Your copy should match the records exactly, except that no pictures appear in it.

INFORMATION SUPPLIED Start Marker

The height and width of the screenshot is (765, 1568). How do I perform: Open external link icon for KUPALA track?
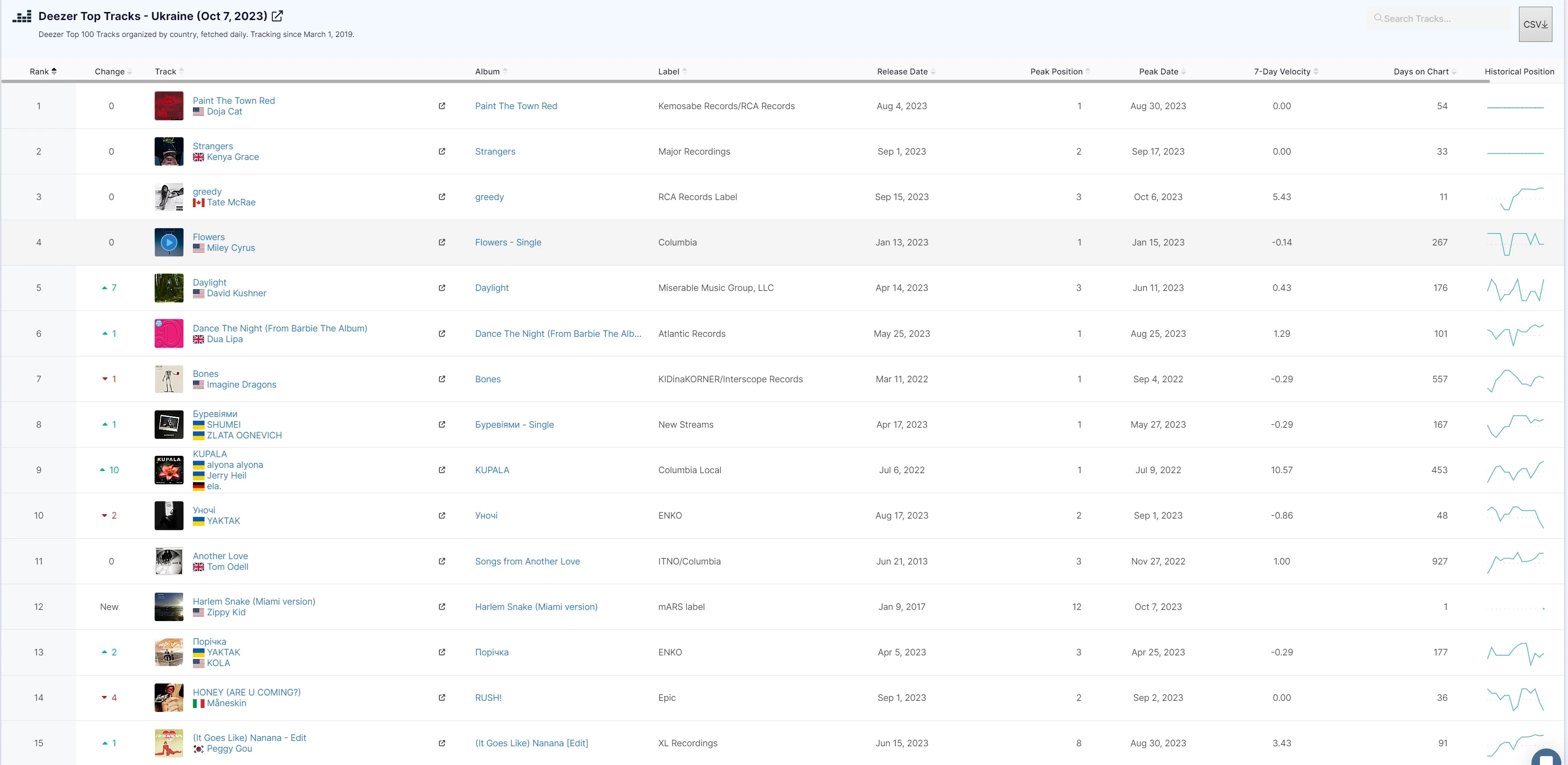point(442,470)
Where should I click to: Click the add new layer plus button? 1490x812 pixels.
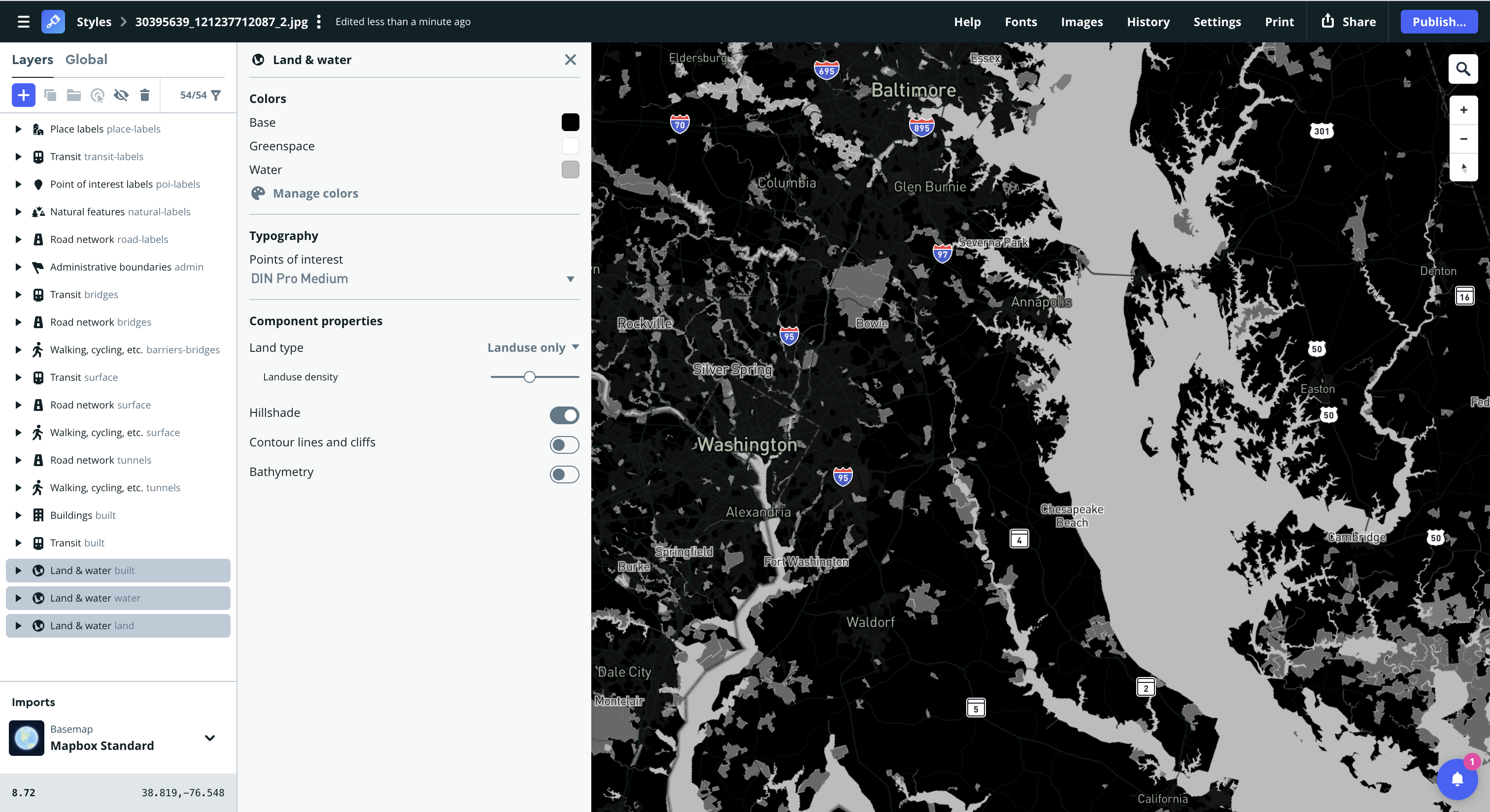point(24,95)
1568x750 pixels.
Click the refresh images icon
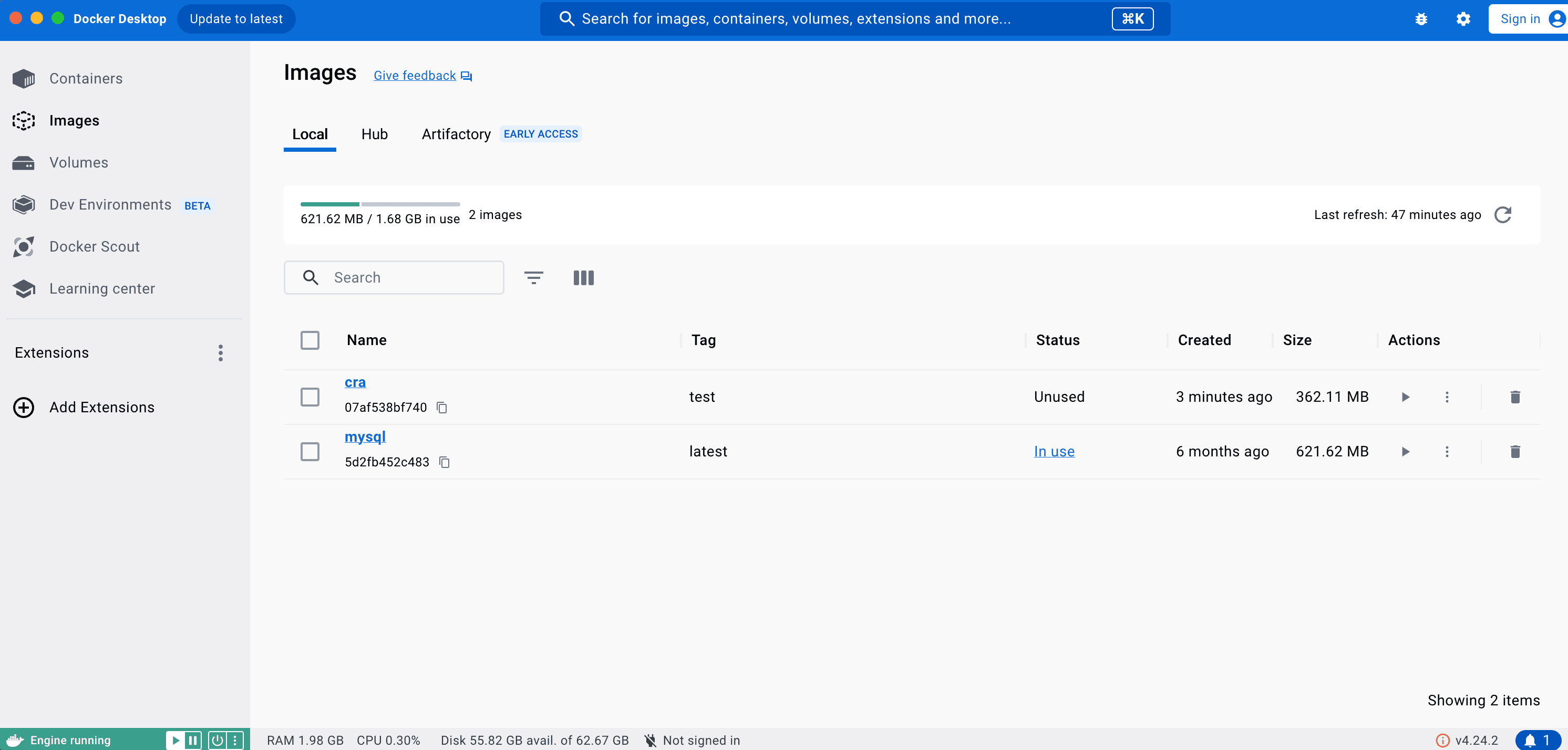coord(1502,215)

INFORMATION SUPPLIED End Marker

ANSWER BELOW:
The height and width of the screenshot is (765, 1568). How do I perform: Open external link icon for KUPALA track?
point(442,470)
Where should I click to: Click the add new layer plus button? 1490x812 pixels.
point(24,95)
1568x750 pixels.
Click the refresh images icon
coord(1502,215)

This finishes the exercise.